About the Project
The aim of the Maths Information Retrieval research group at Masaryk University (MIR@MU) is to develop system enabling readers to cope with maths in digital libraries.
The increasing amount of data stored in digital libraries is making it increasingly difficult for the reader to find relevant contents. Users are accustomed to looking for answers to their questions through search engines. On the current Internet, a very simple one field search interface is de facto standard. It is especially thanks to famous search services like Google.
However, such a simple search based on text keywords is not appropriate or sufficient for mathematical contents.

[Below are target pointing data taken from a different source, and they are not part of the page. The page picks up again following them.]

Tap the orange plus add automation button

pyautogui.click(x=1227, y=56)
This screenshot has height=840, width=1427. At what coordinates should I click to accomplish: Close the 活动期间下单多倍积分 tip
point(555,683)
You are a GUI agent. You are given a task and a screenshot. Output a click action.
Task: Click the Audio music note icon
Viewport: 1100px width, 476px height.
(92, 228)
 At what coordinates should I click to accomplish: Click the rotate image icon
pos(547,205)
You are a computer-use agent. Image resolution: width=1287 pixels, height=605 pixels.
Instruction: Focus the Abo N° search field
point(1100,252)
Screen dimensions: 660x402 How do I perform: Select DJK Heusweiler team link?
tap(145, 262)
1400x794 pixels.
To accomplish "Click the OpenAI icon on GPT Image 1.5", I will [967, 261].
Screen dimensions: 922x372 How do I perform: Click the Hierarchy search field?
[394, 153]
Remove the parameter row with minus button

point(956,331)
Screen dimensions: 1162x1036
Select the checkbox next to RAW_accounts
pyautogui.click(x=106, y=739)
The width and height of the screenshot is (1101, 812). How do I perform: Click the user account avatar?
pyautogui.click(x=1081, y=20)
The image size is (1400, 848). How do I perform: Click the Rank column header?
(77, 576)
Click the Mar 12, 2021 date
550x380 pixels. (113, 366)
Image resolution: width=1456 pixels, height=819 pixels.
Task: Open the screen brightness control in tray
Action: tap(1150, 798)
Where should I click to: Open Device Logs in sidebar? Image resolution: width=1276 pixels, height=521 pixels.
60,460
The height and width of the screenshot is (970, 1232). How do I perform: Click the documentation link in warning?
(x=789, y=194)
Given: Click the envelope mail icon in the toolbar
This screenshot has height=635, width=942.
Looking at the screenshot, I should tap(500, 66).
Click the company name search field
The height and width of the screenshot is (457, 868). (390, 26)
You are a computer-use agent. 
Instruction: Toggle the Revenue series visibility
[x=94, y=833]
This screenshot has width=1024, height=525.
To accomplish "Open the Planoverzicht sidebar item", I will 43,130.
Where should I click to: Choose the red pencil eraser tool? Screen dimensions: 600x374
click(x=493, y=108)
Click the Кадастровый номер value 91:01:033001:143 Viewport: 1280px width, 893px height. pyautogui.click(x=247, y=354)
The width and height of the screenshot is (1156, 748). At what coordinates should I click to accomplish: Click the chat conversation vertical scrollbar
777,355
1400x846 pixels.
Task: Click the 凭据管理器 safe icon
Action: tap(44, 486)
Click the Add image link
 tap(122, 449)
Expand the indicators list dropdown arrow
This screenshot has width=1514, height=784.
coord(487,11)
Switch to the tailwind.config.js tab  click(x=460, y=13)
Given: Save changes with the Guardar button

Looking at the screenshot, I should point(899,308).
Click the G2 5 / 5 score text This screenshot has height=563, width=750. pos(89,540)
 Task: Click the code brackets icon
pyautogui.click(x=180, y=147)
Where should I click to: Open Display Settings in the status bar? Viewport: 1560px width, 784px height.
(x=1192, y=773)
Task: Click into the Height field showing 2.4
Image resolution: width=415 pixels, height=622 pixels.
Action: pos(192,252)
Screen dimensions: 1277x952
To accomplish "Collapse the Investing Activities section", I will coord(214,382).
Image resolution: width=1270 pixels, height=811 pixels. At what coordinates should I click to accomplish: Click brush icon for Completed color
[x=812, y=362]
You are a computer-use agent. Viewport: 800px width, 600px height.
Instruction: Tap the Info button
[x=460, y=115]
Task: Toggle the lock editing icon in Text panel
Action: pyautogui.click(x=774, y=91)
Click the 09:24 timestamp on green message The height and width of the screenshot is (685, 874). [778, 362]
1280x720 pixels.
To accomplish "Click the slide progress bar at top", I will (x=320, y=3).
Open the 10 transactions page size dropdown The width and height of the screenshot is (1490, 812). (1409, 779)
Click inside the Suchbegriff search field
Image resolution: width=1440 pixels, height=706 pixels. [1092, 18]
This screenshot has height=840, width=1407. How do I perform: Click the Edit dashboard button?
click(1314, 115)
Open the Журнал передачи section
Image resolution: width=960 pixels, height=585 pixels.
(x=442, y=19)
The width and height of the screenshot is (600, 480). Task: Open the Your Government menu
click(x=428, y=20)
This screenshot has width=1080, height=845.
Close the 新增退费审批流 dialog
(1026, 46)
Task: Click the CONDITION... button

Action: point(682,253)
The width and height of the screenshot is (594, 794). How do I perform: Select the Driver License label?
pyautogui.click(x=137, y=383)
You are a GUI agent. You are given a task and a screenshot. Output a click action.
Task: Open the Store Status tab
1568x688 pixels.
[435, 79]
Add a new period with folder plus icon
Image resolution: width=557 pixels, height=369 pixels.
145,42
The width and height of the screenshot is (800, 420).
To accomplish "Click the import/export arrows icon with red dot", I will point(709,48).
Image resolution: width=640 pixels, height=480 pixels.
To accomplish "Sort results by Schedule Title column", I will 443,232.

Mathematical expressions with the same meaning can be written in many ways by the author and consequently encoded in many ways in the computer system.
Moreover, the authors of mathematical papers are usually preparing their documents for print. As such, tools are routinely used by the authors to encode the appearance of the formulae and not their meaning. Even though there are methods of doing so, common authors derive no direct additional value from semantically annotating their papers, and therefore, they do not. There is no reason to believe that it will change in the future, which makes it our responsibility to process the real documents.
Thus, it is not easy to design and implement a mathematical aware search engine and integrate it into a digital mathematics library. Among others, it is necessary to cope with these issues:
- Recognition and proper processing of mathematical symbols in mathematical content and queries.
- Capturing and indexing mathematical structures.
- Providing a math-appropriate query language and user interface that enable users to express their information needs, which often involve math symbols and structures.
- Developing and integrating techniques for taking into account mathematical synonyms and equivalences – at least some of the more common ones such as commutativity and associativity based equivalences.